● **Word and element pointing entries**
- - - - - - -

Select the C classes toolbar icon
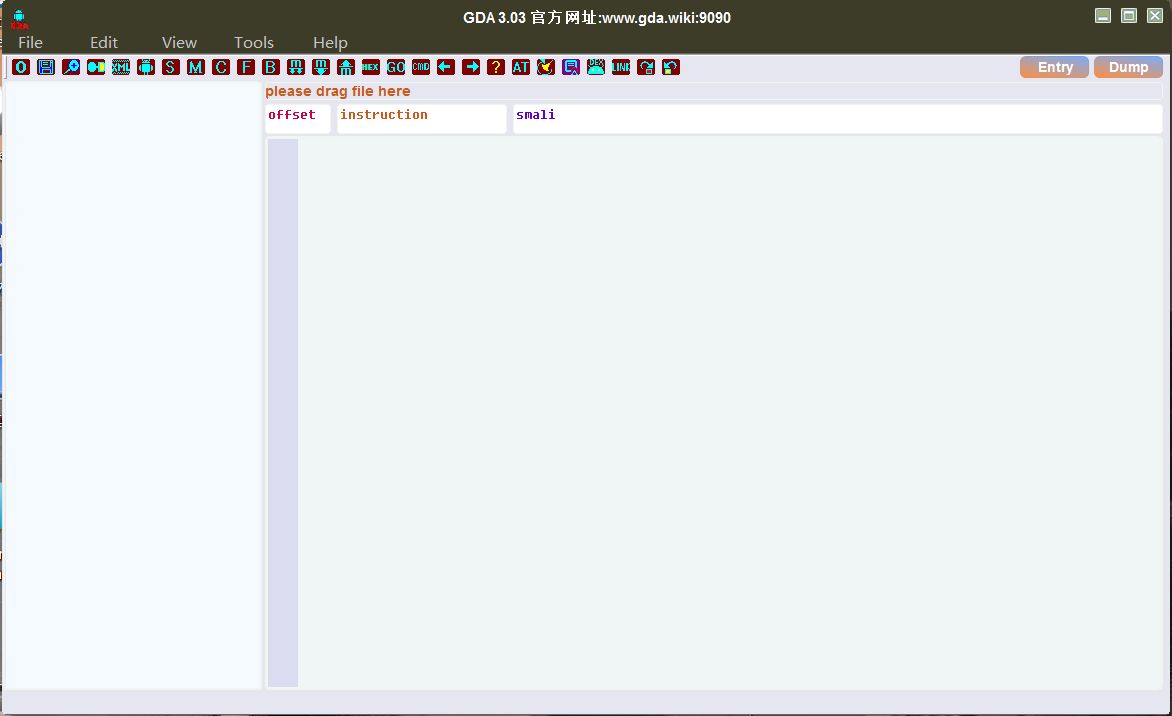This screenshot has width=1172, height=716. 221,67
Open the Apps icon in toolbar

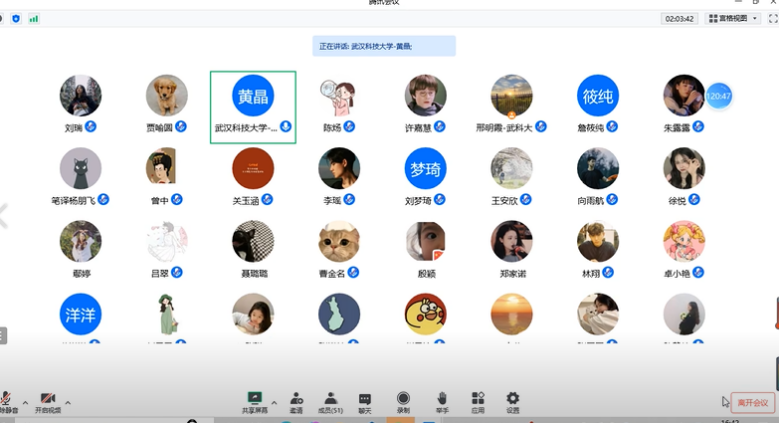pos(478,399)
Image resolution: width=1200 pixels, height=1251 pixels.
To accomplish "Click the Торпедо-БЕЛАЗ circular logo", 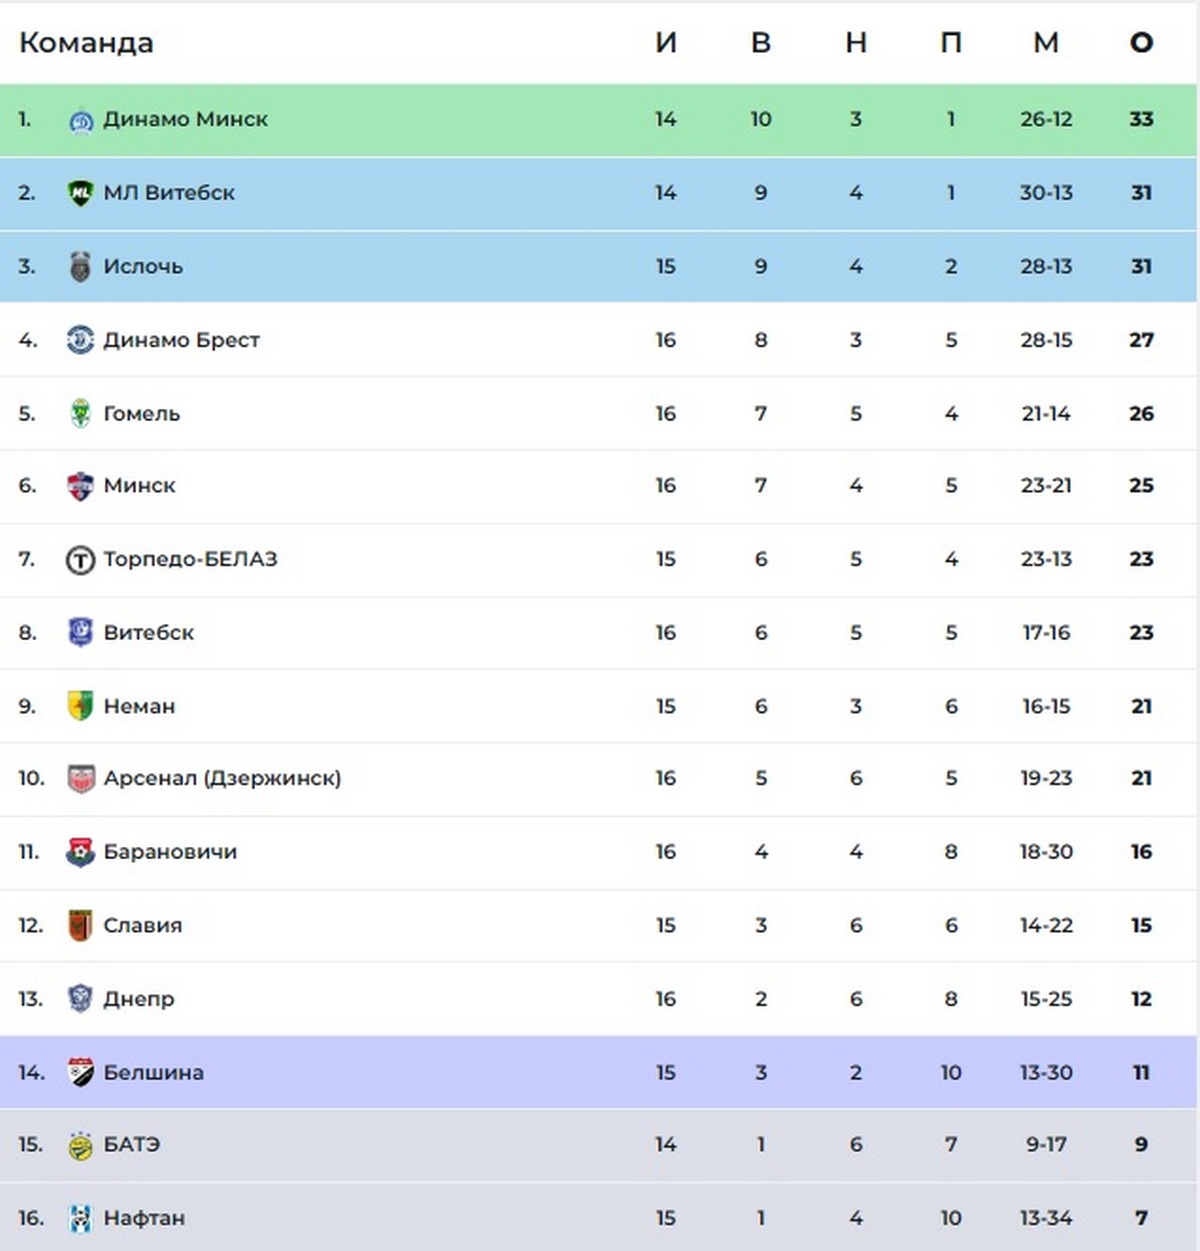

- - - - - - -

● **TASK STATEMENT**
Quote every one of the lines above word for word, leaving the pictures out of your answer.

● **EXERCISE OUTPUT**
Select the C classes toolbar icon
This screenshot has width=1172, height=716. 221,67
Open the Apps icon in toolbar

pos(478,399)
Image resolution: width=1200 pixels, height=1251 pixels.
To accomplish "Click the Торпедо-БЕЛАЗ circular logo", 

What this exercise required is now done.